Overview of the Prague Ratter
He is very cuddly and feels drawn to every member of the family, especially the children, and treats everyone with the same care, especially in their beds. He loves to curl up in warm corners and snooze like a cat. Just like the house tiger, he also prefers elevated places from which he has a good overview of the entire room. Not only does he behave similarly to her, but he gets along well with cats as well as other dogs. However, rodents in the same household are taboo. The Prague ratter regards these as prey animals, although they are hardly larger, which it will vigorously hunt when it encounters them. If a mouse ever strays into a house with Prager Rattler, its last hour has come.
Otherwise, the little one is easygoing and relaxed in his familiar surroundings, but at the same time very playful and active. He needs daily walks and should be allowed to roam freely off a leash even in a safe space. In public, however, he should remain leashed because of his penchant for rodent hunting.
It is best never to leave him alone because he longs for human closeness and then suffers greatly. He dislikes being bossed around almost as little. While he learns commands quickly, these should be disguised as friend requests and rewarded for prompt execution.
He is wary and suspicious of strangers. This and his dependable alertness also make him a good watchdog. What he hates almost as much as harsh orders: cold. The Prague Ratter freezes very easily and needs a warm sweater in winter.
Nature and Character of the Prague Ratter
Don’t let the small size fool you: the Prague Ratter can be quite dogged. Namely when he pursues a mouse or rat with his usual stubbornness. Unless he is called off, he does so to the bitter end. After all, its speed and keen sense of smell make it predestined to hunt down unwanted rodents.
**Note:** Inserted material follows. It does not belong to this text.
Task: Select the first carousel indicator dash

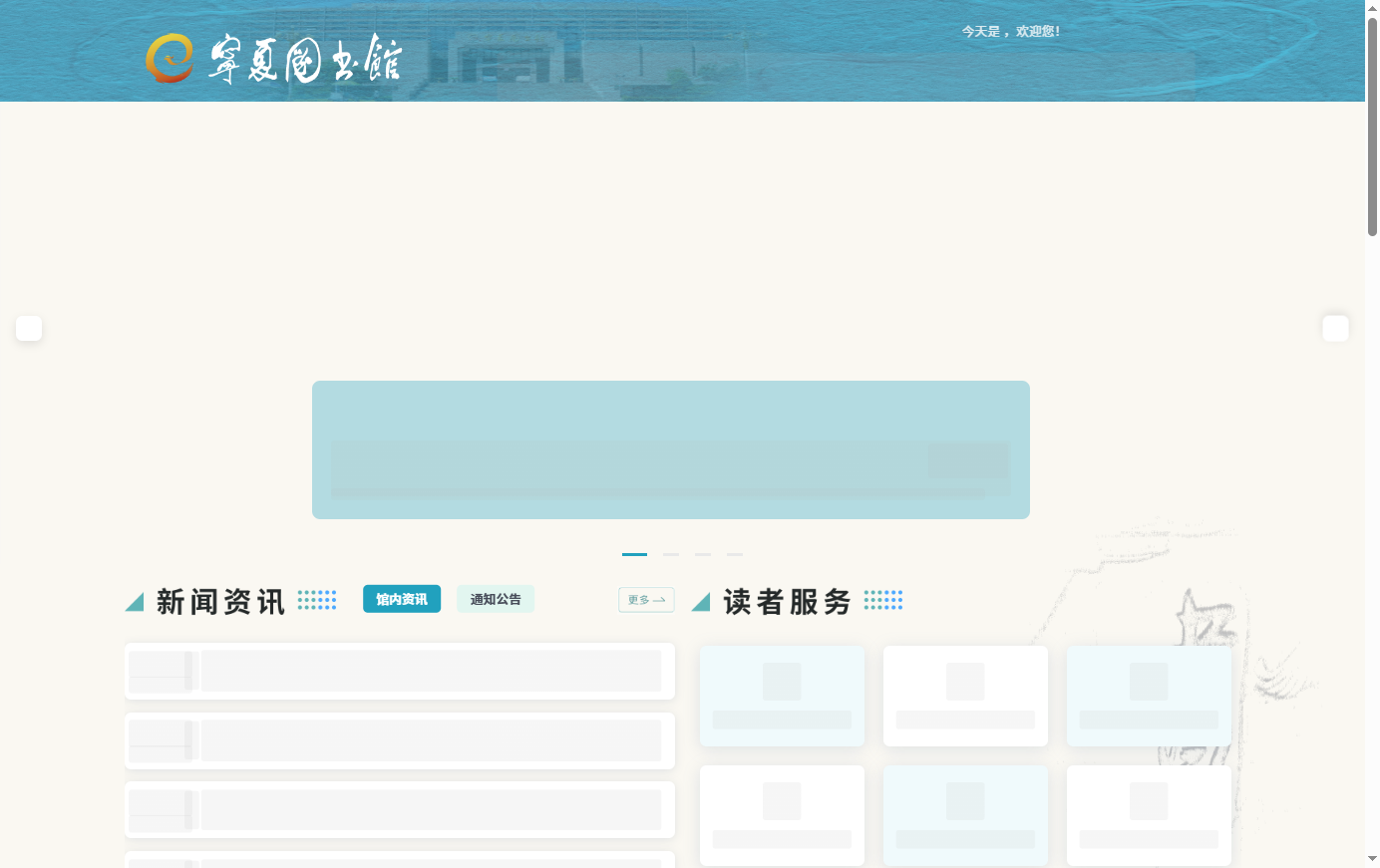Action: 634,554
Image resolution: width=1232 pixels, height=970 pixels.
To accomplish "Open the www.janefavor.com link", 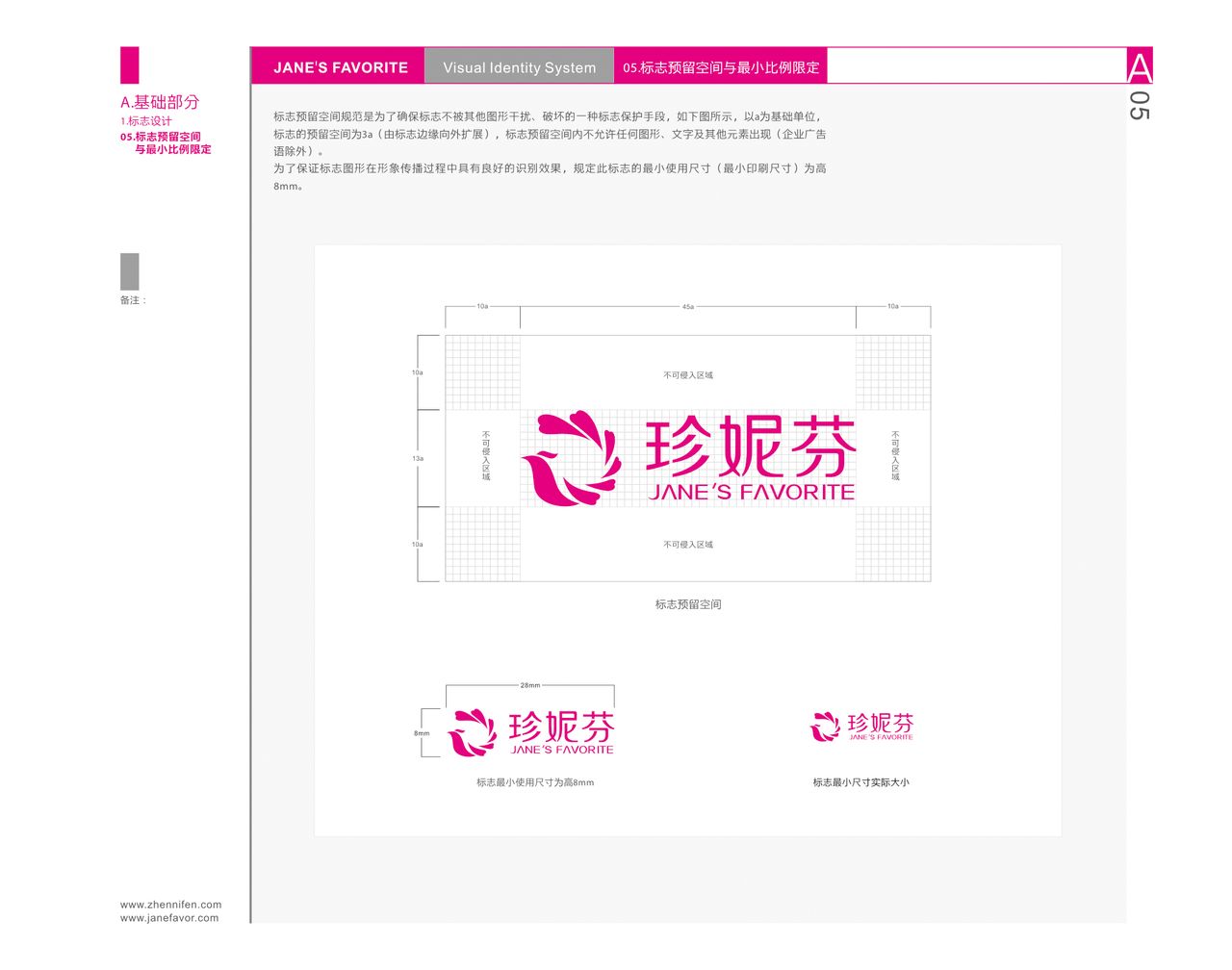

However, he also hunts them when they are wanted, because they are also part of the family as other pets. In the presence of a Prague ratter, they are likely to have a short life. To avoid such conflicts, it is best to refrain from wanting to be home to rodents at the same time as this dog. Other dogs and cats are no problem. He usually gets along well with them.
However, he prefers to spend time with his owners. He is loyal to them and sometimes downright adores them. He likes to play with them, let them stroke and cuddle them extensively. But alas, he feels he is being treated too harshly, the gentle dog can turn into a stubborn goat in one moment. This happens especially when strict orders are to reach him. If he doesn’t like the sound, he studiously ignores it.
On the other hand, if you treat him with the courtesy he expects, he is the friendliest and most attentive dog you can imagine. At first, he is reserved with strangers, maybe sometimes a bit anxious, but this will subside over time.
The Prague Ratter is between 20 and 23 centimeters small and weighs around 2.6 kilograms. He has a short, thin, and shiny coat. The color of its coat can be black and tan, brown and tan, blue and tan, yellow, or red.
Note on Care
His coat only needs an occasional brushing. If you want to decimate flying hair, it is better to do the grooming every day.
Lineage and Development: Prague Rattler
The Prague Ratter was bred by the Bohemian nobility as early as the Middle Ages and was later used, as the name suggests, mainly to ward off rats and mice. Due to its delicate stature, the little one got into every hiding place, no matter how remote, to track down vermin. In addition to its small body size, its keen sense of smell and its speed were decisive factors in its success in hunting.
Although perfect for pest control, the Prague Ratter was popular among aristocratic circles as a companion dog in earlier centuries. He was present at festivals at Prague Castle and a presentation dog at Bohemian princely courts.
In the course of time, he also got into other social classes, where he was mainly kept as a working dog to hunt rats and mice due to the characteristics described above.
Almost extinct by the 20th century, the breed was successfully re-established in 1980. It is listed as a national breed by the FCI, and international recognition is still pending. He has been bred in the VDH since 2011.